If I want to empty a directory, is there any reason I shouldn't remove it and recreate It?

Question

I've looked at these two threads for emptying a directory:

However, the functions for emptying a directory given as answers to those threads are very complex, and one answer can encounter a stack overflow.

When I think of removing and adding the directory, I'm thinking of doing it in C, and on a Linux platform. However, if you want to also explain the reasoning behind this on Windows, I'll appreciate that as well. This is the code I would implement:

system( "rm -rf /some/directory" )
mkdir("/some/directory", 0700);

This seems so much simpler. What reason would I not use it? Is it far less efficient than it appears?

Jonathan Leffler · Accepted Answer · 2017-02-05T04:22:29.137

The rm -fr /some/directory command has to do the recursive work for you. Using the command is a lot simpler than writing your own code to do the same job — it embodies the virtue of laziness and exploits code reuse on the program scale. (You can't use the rmdir() system call on a directory unless it is already empty.). So that's not wholly unreasonable.

One issue is security: can someone place an alternative to the system's rm command on your path? On Unix, are /bin and /usr/bin first in your path, or do other directories come first?

If you decide that using /bin/rm (or /usr/bin/rm) is safe enough, that might be a better choice than an unadorned rm, but overall, that isn't too bad.

Another issue is a different aspect of security — can you actually remove and create the directory? Can you write in /some or not? And should you keep the current owner, group, permissions of /some/directory if you remove and recreate it? After those operations, the directory will be owned by the effective UID of the process; if will belong to group with the effective GID of the process (unless there's a sticky bit set on the /some directory — or unless you're on macOS); and the permissions will be 0777 as modified by the current setting of umask().

If these issues are not important, or are circumventable, then remove and recreate is plausible.

Expanding on the comments above:

When you mentioned the system() call in your comment, I had no idea what you were talking about.

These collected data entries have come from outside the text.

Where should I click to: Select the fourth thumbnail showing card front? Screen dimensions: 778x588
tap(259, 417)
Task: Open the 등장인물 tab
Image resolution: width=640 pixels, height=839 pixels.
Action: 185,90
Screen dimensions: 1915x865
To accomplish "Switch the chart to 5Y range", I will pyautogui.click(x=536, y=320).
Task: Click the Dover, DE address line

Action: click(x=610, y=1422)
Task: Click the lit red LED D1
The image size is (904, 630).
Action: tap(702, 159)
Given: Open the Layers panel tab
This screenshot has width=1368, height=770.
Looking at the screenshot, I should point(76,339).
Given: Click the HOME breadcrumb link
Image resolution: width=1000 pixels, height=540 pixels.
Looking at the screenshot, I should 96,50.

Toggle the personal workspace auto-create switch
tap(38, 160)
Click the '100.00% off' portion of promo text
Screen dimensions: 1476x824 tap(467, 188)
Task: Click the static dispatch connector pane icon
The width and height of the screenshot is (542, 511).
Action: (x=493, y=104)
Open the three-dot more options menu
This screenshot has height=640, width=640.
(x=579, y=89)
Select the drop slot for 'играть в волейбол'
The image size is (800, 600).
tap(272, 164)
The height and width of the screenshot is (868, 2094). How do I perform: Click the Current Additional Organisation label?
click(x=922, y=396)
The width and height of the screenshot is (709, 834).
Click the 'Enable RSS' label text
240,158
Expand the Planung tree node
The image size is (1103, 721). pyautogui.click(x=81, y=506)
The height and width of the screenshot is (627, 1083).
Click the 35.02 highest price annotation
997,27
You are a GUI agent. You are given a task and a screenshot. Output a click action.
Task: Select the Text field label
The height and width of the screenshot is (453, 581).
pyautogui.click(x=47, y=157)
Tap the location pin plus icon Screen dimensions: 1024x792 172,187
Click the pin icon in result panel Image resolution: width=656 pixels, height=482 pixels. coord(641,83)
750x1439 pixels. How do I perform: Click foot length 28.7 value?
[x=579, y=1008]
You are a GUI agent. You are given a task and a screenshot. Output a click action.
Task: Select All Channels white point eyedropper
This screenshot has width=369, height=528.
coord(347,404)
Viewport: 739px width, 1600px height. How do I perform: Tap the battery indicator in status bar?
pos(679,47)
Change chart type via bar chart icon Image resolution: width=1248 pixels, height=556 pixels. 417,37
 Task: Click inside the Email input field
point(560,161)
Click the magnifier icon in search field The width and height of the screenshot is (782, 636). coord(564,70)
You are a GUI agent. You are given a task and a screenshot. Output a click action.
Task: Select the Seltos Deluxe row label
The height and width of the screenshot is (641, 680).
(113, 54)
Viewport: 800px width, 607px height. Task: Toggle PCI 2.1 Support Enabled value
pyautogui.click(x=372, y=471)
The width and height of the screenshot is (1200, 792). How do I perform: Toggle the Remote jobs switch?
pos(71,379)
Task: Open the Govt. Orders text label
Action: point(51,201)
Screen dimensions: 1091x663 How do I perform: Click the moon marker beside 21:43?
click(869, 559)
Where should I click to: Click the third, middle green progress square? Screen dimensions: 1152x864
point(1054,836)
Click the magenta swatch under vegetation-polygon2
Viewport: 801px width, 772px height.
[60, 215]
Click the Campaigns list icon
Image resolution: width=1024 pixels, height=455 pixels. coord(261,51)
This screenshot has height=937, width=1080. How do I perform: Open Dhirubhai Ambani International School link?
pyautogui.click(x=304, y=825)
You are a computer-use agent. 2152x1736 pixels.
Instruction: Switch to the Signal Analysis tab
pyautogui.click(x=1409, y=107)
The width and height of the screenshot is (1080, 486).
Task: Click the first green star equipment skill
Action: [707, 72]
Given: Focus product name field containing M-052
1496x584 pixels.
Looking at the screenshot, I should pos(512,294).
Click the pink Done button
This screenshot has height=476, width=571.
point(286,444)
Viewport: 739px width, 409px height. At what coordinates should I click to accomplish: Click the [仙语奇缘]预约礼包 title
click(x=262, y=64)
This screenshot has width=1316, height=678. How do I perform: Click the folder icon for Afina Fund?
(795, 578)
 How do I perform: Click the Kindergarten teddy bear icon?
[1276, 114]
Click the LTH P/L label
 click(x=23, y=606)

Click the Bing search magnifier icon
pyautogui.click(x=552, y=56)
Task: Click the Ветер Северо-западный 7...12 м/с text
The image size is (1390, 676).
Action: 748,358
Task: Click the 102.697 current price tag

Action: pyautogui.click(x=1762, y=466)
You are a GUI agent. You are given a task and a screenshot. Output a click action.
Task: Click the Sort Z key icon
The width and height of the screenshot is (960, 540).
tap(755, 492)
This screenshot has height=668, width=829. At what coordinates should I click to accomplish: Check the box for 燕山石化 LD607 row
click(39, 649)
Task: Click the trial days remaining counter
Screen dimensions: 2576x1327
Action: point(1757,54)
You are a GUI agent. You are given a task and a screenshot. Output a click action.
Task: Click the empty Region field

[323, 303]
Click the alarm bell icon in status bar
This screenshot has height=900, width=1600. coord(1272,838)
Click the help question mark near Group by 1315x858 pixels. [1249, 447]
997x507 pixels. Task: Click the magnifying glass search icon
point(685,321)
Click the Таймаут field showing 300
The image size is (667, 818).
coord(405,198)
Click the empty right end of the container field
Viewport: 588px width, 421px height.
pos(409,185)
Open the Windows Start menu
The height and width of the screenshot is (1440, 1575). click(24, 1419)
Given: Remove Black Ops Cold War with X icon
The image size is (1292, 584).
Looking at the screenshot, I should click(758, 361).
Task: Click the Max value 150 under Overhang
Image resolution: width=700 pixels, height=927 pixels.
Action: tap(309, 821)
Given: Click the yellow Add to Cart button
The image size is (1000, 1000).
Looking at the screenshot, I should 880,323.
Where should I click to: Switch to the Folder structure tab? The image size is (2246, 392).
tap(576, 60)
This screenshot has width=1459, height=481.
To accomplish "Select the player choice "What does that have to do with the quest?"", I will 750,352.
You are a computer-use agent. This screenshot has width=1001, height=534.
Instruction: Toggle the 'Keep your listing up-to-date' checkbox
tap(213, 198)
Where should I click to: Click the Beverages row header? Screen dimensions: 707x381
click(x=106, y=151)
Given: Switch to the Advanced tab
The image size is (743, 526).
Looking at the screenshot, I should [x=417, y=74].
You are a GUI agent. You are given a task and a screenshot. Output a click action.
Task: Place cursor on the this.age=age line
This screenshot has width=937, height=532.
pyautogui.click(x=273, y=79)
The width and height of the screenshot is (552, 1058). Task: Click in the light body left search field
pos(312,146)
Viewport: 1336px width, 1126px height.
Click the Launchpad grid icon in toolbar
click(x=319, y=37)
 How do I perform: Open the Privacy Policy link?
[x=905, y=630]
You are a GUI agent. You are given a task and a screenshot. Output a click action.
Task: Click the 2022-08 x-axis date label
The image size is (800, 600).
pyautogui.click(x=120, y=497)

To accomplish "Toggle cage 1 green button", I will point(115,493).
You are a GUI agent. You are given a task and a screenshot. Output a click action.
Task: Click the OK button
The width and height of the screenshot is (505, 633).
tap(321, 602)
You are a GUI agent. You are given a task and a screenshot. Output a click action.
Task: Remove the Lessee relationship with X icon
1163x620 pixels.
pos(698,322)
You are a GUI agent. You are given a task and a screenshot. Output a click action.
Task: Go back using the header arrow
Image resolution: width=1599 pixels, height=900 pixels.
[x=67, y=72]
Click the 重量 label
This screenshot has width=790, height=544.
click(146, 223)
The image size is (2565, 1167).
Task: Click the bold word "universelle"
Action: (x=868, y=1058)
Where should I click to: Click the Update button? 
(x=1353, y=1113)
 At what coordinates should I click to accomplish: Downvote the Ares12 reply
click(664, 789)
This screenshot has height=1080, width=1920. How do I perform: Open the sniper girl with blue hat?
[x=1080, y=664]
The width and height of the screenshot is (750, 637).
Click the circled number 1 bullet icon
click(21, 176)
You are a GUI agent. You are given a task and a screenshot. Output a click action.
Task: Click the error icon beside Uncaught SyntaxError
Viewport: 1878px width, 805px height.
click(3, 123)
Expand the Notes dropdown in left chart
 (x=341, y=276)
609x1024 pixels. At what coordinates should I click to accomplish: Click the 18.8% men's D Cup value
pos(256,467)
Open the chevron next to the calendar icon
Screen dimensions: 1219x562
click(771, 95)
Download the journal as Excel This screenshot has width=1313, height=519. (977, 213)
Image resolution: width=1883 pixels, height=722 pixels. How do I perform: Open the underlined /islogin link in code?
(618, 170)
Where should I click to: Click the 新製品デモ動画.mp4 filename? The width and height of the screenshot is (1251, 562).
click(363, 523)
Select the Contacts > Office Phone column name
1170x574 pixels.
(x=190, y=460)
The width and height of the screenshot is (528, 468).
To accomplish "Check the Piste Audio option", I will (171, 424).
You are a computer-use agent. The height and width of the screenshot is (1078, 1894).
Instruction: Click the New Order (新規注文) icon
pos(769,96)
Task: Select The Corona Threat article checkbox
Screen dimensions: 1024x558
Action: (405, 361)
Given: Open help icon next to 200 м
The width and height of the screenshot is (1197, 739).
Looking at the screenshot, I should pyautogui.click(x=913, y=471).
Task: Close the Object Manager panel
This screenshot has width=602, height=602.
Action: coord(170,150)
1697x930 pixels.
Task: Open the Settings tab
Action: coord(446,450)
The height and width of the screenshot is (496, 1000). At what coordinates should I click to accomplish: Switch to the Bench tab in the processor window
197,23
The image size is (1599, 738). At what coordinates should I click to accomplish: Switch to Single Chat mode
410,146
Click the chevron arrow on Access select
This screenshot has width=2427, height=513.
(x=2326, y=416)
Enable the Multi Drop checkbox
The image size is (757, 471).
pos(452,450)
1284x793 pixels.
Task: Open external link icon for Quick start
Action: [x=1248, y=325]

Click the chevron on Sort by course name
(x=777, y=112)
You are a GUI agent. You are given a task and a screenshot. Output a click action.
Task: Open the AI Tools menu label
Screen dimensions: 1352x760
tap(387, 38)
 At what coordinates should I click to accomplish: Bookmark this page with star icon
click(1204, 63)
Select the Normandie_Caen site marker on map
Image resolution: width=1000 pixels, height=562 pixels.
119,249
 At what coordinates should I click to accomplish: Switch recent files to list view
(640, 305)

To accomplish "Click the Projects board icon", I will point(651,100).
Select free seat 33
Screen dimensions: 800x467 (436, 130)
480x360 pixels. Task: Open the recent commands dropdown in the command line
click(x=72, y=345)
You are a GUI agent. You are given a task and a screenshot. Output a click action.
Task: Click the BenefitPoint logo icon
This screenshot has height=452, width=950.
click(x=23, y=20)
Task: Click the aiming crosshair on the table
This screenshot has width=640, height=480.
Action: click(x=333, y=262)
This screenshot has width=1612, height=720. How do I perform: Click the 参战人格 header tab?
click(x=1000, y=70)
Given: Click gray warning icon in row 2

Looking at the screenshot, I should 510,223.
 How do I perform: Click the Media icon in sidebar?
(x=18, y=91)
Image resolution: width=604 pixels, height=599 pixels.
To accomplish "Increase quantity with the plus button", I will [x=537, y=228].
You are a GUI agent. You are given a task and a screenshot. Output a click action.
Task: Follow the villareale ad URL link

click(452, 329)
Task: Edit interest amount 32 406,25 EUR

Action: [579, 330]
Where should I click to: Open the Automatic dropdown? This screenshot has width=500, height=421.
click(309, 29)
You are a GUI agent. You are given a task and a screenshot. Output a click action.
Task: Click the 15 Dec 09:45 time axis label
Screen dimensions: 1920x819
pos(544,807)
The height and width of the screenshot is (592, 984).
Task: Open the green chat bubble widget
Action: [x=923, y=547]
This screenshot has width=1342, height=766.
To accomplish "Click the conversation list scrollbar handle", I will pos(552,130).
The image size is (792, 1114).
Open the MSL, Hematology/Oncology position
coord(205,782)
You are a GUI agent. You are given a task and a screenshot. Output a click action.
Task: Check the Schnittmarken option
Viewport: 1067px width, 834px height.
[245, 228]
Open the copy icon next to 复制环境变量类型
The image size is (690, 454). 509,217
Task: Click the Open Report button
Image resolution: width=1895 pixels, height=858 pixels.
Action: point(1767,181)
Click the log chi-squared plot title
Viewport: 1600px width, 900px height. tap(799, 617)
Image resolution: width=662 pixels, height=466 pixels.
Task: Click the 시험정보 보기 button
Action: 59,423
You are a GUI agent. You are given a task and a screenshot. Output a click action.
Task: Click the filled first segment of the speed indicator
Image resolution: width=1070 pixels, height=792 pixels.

The system() function executes the string passed as an argument via a command interpreter. When you write code, you have to think about how it could go wrong when someone malicious is trying to get you run it. When you write "rm -fr /some/directory", you are relying on the shell finding the normal rm command and working properly. However, if your PATH has a value such as $HOME/bin:/bin:/usr/bin (so that commands in your own private bin directory are used in preference to those provided by the system), then if the user can install their own script as $HOME/bin/rm, they can execute arbitrary code with your privileges — which could allow them to leave a way of breaking into your system later keeping all the privileges you have. They might even clean up (most of) the evidence that there was once a $HOME/bin/rm script.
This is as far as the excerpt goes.